Excerpts from a dataset -

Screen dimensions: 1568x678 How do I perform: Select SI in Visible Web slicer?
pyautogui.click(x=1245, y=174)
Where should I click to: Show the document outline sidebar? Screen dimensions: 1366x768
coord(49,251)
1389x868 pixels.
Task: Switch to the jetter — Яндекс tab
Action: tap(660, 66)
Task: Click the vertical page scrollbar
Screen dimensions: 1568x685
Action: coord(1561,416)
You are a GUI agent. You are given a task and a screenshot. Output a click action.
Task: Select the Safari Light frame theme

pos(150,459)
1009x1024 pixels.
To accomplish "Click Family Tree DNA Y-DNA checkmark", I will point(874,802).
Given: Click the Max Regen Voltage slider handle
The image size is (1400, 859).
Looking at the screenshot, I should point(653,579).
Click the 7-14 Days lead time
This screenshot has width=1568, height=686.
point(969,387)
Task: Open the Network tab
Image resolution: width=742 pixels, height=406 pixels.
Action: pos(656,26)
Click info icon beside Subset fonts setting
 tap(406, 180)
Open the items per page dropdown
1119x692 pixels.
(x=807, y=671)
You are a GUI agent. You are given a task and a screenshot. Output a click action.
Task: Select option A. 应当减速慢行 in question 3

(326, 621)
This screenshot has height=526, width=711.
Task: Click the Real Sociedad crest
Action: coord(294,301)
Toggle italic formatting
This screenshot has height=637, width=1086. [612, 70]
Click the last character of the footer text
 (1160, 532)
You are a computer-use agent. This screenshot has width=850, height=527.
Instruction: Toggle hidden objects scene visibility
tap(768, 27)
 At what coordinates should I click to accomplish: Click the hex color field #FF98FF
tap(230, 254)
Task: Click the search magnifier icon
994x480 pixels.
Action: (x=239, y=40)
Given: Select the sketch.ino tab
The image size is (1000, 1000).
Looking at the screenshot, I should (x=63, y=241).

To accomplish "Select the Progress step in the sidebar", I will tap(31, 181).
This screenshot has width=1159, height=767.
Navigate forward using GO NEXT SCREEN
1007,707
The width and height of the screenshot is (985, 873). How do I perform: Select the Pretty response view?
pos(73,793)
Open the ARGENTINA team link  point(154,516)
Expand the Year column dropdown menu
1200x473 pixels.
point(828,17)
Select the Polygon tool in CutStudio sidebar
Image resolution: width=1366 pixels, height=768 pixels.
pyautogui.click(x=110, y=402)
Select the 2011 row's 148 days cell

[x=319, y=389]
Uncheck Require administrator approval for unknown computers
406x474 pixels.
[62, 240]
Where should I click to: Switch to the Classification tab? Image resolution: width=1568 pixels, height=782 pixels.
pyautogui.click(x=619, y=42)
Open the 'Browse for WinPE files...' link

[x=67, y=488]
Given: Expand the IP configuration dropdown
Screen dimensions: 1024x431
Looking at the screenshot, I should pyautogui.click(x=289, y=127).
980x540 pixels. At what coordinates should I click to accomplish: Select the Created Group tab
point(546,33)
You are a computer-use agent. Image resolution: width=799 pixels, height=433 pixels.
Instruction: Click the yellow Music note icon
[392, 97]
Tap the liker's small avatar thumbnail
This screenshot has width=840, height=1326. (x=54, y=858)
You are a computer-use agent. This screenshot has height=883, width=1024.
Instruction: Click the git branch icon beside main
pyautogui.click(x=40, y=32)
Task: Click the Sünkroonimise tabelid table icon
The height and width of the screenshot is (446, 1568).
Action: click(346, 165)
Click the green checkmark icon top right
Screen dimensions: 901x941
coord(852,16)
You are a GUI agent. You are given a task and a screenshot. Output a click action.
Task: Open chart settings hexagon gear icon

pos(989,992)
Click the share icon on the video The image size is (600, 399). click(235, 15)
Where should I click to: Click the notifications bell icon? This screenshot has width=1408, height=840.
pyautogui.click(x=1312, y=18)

Aim of the exercise -
Print each entry exactly as it appears above.

Answer for the task -
Screen dimensions: 1568x678 How do I perform: Select SI in Visible Web slicer?
pyautogui.click(x=1245, y=174)
Where should I click to: Show the document outline sidebar? Screen dimensions: 1366x768
coord(49,251)
1389x868 pixels.
Task: Switch to the jetter — Яндекс tab
Action: tap(660, 66)
Task: Click the vertical page scrollbar
Screen dimensions: 1568x685
Action: coord(1561,416)
You are a GUI agent. You are given a task and a screenshot. Output a click action.
Task: Select the Safari Light frame theme

pos(150,459)
1009x1024 pixels.
To accomplish "Click Family Tree DNA Y-DNA checkmark", I will point(874,802).
Given: Click the Max Regen Voltage slider handle
The image size is (1400, 859).
Looking at the screenshot, I should point(653,579).
Click the 7-14 Days lead time
This screenshot has width=1568, height=686.
point(969,387)
Task: Open the Network tab
Image resolution: width=742 pixels, height=406 pixels.
Action: pos(656,26)
Click info icon beside Subset fonts setting
 tap(406, 180)
Open the items per page dropdown
1119x692 pixels.
(x=807, y=671)
You are a GUI agent. You are given a task and a screenshot. Output a click action.
Task: Select option A. 应当减速慢行 in question 3

(326, 621)
This screenshot has height=526, width=711.
Task: Click the Real Sociedad crest
Action: coord(294,301)
Toggle italic formatting
This screenshot has height=637, width=1086. [612, 70]
Click the last character of the footer text
 (1160, 532)
You are a computer-use agent. This screenshot has width=850, height=527.
Instruction: Toggle hidden objects scene visibility
tap(768, 27)
 At what coordinates should I click to accomplish: Click the hex color field #FF98FF
tap(230, 254)
Task: Click the search magnifier icon
994x480 pixels.
Action: (x=239, y=40)
Given: Select the sketch.ino tab
The image size is (1000, 1000).
Looking at the screenshot, I should (x=63, y=241).

To accomplish "Select the Progress step in the sidebar", I will tap(31, 181).
This screenshot has width=1159, height=767.
Navigate forward using GO NEXT SCREEN
1007,707
The width and height of the screenshot is (985, 873). How do I perform: Select the Pretty response view?
pos(73,793)
Open the ARGENTINA team link  point(154,516)
Expand the Year column dropdown menu
1200x473 pixels.
point(828,17)
Select the Polygon tool in CutStudio sidebar
Image resolution: width=1366 pixels, height=768 pixels.
pyautogui.click(x=110, y=402)
Select the 2011 row's 148 days cell

[x=319, y=389]
Uncheck Require administrator approval for unknown computers
406x474 pixels.
[62, 240]
Where should I click to: Switch to the Classification tab? Image resolution: width=1568 pixels, height=782 pixels.
pyautogui.click(x=619, y=42)
Open the 'Browse for WinPE files...' link

[x=67, y=488]
Given: Expand the IP configuration dropdown
Screen dimensions: 1024x431
Looking at the screenshot, I should pyautogui.click(x=289, y=127).
980x540 pixels. At what coordinates should I click to accomplish: Select the Created Group tab
point(546,33)
You are a computer-use agent. Image resolution: width=799 pixels, height=433 pixels.
Instruction: Click the yellow Music note icon
[392, 97]
Tap the liker's small avatar thumbnail
This screenshot has width=840, height=1326. (x=54, y=858)
You are a computer-use agent. This screenshot has height=883, width=1024.
Instruction: Click the git branch icon beside main
pyautogui.click(x=40, y=32)
Task: Click the Sünkroonimise tabelid table icon
The height and width of the screenshot is (446, 1568).
Action: click(346, 165)
Click the green checkmark icon top right
Screen dimensions: 901x941
coord(852,16)
You are a GUI agent. You are given a task and a screenshot. Output a click action.
Task: Open chart settings hexagon gear icon

pos(989,992)
Click the share icon on the video The image size is (600, 399). click(235, 15)
Where should I click to: Click the notifications bell icon? This screenshot has width=1408, height=840.
pyautogui.click(x=1312, y=18)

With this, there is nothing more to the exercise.